==== EXTRACTED TEXT ====
2026-01-25 00:56:33
I saw a post on X recently that said
Bill Gates is closer to you in wealth than he is to Elon Musk. Mind blown.
For round numbers, let’s say Elon Musk’s net worth is 800 billion and Bill Gates’ net worth is 100 billion. So if your net worth is less 450 billion, the statement in the post is true.
The reason the statement above is mind blowing is that in this context you naturally think on a logarithmic scale, even if you don’t know what a logarithm is.
Or to put it another way, we think in terms of orders of magnitude. Musk’s net worth is an order of magnitude greater than Gates’, and Gates’ net worth would be an order of magnitude greater than that of someone worth 10 billion. Musk is a notch above Gates, and Gates is a notch above someone with a net worth around 10 billion, where a “notch” is an order of magnitude.
To put it another way, we think in terms of geometric mean √ab rather than arithmetic mean (a + b)/2 in this context. 100 billion is the geometric mean between 12.5 billion and 800 billion. Geometric mean corresponds to the arithmetic mean on a log scale. And on this scale, Gates is closer to Musk than you are, unless you’re worth more than 12.5 billion.
====
Put this sentence from the piece on wealth and orders of magnitude into Spanish: "Geometric mean corresponds to the arithmetic mean on a log scale."
==== EXCERPTED RECORDS ====
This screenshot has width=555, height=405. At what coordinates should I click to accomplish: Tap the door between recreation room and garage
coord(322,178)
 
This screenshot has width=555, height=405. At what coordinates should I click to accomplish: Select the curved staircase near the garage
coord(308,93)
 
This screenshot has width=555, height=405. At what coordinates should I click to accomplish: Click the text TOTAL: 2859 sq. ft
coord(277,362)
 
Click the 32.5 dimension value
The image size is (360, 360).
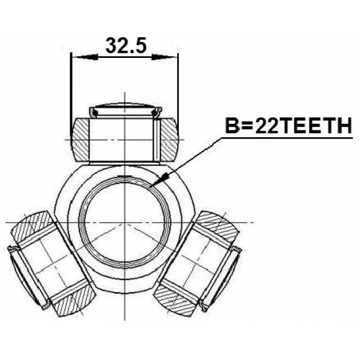[126, 45]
====
## COMPLETED EXERCISE
La media geométrica corresponde a la media aritmética en una escala logarítmica.